Nonresidential Building

Nonresidential building in October climbed 20% to $216.9 billion (annual rate). Manufacturing plant construction soared 147%, led by the start of these three projects—a $1.7-billion fertilizer plant in Iowa, a $1.7-billion natural gas processing plant in West Virginia, and a $1.5-billion gasification plant in Louisiana that will produce industrial liquid and gas products from petroleum coke. 

New plant construction in Louisiana has been particularly strong through the first 10 months of 2013, up 265% compared to last year, with Louisiana ranked first among the 50 states in the dollar volume of manufacturing starts.  The commercial categories combined rose 3% in October, helped in particular by strong percentage growth for stores, up 29%; and warehouses, up 22%. 
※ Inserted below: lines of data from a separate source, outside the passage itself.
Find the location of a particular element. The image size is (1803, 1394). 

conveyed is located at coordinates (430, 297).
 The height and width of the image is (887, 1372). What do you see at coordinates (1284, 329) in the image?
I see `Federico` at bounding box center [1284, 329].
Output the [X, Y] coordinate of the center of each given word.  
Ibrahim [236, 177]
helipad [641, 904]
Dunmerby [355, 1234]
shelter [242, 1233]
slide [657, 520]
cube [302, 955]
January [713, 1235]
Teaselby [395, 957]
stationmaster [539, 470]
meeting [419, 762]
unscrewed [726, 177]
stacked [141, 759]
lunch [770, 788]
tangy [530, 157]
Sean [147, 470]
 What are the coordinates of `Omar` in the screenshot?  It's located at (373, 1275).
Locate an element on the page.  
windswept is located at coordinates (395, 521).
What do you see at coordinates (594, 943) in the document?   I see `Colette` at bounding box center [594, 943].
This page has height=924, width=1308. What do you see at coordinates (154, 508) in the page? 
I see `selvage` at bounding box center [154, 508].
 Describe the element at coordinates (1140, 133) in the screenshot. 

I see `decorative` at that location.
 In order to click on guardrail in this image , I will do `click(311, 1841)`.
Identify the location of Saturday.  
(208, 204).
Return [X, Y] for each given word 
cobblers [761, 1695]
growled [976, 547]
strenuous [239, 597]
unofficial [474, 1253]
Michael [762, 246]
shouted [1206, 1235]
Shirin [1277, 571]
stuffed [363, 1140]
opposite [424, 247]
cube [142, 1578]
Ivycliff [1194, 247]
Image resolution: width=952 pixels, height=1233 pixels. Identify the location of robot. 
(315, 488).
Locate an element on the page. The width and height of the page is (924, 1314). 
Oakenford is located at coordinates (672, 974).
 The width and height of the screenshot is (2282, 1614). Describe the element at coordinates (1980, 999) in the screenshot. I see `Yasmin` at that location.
The store category in October was supported by a $120-million expansion to an outlet mall at the Foxwoods casino complex in Ledyard, Conn., while warehouses benefitted from the start of a $50-million warehouse park in Edison, N.J. Offices and hotels retreated in October, falling 8% and 15% respectively. Despite its October decline, office construction did include the start of several noteworthy projects such as a $150-million office building in San Francisco, a $115-million office tower in Boston and an $83-million corporate headquarters building in San Diego.

On the institutional side, the educational building category grew 4% in October, rising for the second month in a row and reaching its strongest volume so far in 2013. There were four large high school projects valued at $75 million or greater that reached groundbreaking in October, with two in Connecticut ($94 million and $75 million), one in Texas ($92 million), and one in Maryland ($86 million). Through the first 10 months of 2013, the dollar amount for the educational building category was still down 1% from the prior year, but the shortfall has been narrowing as 2013 has progressed. 

The health care facilities category in October dropped 20% after its sharp upturn in September, although October did include the start of several large hospital projects—a $550-million hospital in Chicago, a $230-million hospital in Reading, Pa., and a $130-million hospital in Bangor, Maine.  Like educational buildings, the dollar amount for health care facilities was down 1% through the first 10 months of 2013 from the prior year.

The smaller institutional categories in October showed a mixed pattern, with declines for churches, down 26%; and public buildings, down 19%; but gains for amusement and recreational facilities, up 12%; and transportation terminals, up 30%.

The amusement category was helped by the $305-million expansion to the Henry B. Gonzalez Convention Center in San Antonio, while the transportation terminal category was supported by the start of the $136-million Hobby Airport International Concourse in Houston.